■ Exercise prompt: Count how many lines in the data hold "will". Only the number.

Collected data:
_ _ _ _

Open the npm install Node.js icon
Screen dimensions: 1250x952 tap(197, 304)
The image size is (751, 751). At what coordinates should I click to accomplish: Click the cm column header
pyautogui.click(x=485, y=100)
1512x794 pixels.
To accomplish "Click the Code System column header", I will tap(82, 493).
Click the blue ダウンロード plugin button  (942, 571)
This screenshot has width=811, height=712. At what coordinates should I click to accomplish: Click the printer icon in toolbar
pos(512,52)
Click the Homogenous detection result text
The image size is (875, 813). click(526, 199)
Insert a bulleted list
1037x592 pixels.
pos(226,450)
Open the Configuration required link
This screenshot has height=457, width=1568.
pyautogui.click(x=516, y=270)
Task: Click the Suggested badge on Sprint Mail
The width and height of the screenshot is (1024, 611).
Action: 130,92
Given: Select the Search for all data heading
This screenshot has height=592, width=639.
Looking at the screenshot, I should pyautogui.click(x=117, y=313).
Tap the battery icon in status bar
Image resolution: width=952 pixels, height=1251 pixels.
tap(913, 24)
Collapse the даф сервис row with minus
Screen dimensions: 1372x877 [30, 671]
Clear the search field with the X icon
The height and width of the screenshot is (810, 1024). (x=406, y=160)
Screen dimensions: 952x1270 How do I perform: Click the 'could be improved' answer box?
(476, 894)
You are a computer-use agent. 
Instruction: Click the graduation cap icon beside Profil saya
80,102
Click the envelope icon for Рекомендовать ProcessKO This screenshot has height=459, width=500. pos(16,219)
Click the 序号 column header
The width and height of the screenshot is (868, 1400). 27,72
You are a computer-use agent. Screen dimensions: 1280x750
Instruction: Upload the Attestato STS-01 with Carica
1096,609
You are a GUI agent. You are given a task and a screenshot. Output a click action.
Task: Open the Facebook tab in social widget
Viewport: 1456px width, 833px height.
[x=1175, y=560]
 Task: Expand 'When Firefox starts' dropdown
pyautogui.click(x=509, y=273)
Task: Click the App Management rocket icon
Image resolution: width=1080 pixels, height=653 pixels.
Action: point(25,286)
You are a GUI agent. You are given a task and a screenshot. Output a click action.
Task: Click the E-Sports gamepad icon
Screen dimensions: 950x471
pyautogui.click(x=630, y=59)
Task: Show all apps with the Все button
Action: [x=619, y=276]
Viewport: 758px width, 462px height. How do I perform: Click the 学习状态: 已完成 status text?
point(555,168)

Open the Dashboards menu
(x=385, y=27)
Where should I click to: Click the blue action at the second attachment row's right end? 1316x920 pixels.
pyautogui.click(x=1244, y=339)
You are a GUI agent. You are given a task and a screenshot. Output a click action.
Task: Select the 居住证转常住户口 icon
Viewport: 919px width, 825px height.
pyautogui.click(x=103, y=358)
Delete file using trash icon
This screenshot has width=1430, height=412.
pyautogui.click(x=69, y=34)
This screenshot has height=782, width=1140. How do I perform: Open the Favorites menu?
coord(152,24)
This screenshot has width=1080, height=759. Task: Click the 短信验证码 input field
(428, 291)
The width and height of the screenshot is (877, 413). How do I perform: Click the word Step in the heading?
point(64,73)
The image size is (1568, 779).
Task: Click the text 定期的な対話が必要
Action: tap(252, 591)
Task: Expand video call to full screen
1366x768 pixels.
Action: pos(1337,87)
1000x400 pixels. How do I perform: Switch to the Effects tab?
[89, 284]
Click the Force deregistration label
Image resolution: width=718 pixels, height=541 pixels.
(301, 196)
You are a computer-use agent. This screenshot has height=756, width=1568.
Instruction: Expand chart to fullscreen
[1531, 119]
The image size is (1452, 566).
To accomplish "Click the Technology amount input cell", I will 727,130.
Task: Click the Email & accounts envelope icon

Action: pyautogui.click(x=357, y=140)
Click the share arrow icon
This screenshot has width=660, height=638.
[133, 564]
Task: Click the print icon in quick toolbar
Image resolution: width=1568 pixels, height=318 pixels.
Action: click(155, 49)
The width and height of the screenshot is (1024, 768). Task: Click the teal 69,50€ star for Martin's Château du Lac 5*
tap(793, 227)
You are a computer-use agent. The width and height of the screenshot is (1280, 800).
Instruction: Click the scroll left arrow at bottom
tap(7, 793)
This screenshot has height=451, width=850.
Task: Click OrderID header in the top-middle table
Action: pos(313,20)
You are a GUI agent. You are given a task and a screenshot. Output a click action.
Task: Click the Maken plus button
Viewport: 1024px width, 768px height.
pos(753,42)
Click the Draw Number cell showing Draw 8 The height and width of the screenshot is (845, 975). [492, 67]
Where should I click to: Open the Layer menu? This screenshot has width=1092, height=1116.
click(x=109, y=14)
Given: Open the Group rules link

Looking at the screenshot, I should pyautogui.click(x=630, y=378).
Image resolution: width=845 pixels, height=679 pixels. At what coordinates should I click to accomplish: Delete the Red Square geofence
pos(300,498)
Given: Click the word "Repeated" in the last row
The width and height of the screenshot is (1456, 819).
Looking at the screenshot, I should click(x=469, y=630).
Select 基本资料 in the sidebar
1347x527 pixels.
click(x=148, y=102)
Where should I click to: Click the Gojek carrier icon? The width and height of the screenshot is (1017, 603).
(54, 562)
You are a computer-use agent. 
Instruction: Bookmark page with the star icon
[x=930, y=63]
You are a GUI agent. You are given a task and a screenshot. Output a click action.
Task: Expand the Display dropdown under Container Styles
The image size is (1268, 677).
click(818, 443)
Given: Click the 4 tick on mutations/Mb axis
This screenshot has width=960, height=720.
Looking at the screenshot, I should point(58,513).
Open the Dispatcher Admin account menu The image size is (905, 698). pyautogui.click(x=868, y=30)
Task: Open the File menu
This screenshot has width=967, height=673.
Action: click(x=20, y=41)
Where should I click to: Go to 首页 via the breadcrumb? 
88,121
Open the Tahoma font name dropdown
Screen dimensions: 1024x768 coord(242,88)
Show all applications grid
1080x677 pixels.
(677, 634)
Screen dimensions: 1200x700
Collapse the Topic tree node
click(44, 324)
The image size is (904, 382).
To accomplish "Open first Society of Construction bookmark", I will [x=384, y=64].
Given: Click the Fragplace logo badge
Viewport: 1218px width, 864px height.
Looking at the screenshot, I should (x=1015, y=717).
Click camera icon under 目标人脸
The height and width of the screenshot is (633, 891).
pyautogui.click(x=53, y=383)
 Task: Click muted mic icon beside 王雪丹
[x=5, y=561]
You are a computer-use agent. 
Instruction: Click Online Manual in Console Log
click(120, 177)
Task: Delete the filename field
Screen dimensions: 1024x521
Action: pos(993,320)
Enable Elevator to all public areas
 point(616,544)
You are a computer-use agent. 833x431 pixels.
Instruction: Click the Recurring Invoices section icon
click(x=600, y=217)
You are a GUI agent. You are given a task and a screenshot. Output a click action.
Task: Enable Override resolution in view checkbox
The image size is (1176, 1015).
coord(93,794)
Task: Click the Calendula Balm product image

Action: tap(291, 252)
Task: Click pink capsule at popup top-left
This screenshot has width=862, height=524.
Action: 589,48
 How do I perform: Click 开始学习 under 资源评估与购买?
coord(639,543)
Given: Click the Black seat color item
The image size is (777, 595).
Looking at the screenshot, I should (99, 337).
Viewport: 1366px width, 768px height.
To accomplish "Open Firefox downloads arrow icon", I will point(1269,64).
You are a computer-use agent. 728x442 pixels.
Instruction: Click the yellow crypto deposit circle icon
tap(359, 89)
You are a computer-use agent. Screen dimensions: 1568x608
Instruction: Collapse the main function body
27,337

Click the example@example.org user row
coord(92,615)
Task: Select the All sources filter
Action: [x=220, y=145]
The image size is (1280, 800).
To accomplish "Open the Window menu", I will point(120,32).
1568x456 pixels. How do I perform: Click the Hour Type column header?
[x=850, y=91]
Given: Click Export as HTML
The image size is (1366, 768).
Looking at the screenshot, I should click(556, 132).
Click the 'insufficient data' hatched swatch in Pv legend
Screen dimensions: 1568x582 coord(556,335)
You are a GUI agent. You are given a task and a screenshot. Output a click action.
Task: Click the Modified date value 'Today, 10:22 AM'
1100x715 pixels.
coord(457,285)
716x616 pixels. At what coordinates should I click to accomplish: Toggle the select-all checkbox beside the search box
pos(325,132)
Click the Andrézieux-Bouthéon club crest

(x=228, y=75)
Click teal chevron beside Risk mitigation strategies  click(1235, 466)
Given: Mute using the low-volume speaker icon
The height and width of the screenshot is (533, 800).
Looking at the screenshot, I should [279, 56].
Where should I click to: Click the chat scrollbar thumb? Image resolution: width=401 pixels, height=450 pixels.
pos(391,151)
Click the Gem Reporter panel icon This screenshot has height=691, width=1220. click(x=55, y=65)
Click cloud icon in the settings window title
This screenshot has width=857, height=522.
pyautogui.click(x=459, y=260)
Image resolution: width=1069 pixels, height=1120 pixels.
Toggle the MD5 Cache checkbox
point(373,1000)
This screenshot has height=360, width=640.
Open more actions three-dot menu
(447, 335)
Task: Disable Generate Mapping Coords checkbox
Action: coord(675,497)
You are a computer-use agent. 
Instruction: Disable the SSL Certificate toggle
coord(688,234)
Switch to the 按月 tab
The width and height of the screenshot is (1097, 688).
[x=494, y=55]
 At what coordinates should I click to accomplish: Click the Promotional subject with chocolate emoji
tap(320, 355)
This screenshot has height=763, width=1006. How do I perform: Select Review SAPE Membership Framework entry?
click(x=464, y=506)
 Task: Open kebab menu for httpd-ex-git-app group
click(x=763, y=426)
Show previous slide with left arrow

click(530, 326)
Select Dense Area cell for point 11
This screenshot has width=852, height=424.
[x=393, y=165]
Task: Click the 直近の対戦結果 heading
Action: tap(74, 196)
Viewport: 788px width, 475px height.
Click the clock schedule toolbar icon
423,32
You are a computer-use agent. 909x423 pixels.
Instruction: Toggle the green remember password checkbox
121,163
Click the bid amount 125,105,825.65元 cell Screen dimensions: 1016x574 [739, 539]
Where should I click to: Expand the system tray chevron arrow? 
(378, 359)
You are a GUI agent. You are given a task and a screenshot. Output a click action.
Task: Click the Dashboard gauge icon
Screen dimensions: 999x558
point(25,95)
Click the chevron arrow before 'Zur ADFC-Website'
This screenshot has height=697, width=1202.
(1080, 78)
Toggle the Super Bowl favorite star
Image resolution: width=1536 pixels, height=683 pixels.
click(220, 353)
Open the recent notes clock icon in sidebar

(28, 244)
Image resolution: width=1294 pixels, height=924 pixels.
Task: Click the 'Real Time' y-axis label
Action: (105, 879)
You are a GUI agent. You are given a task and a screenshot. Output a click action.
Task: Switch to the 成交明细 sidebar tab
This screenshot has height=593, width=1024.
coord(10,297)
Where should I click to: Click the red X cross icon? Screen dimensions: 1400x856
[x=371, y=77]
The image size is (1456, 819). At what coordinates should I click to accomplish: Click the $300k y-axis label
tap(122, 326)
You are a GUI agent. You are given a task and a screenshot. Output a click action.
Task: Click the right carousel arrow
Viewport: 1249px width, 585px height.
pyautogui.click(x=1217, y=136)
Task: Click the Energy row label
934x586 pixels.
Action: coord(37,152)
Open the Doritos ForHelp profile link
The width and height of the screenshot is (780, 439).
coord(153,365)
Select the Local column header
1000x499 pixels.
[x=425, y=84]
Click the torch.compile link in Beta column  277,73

_ _ _ _

■ Answer to the exercise: 5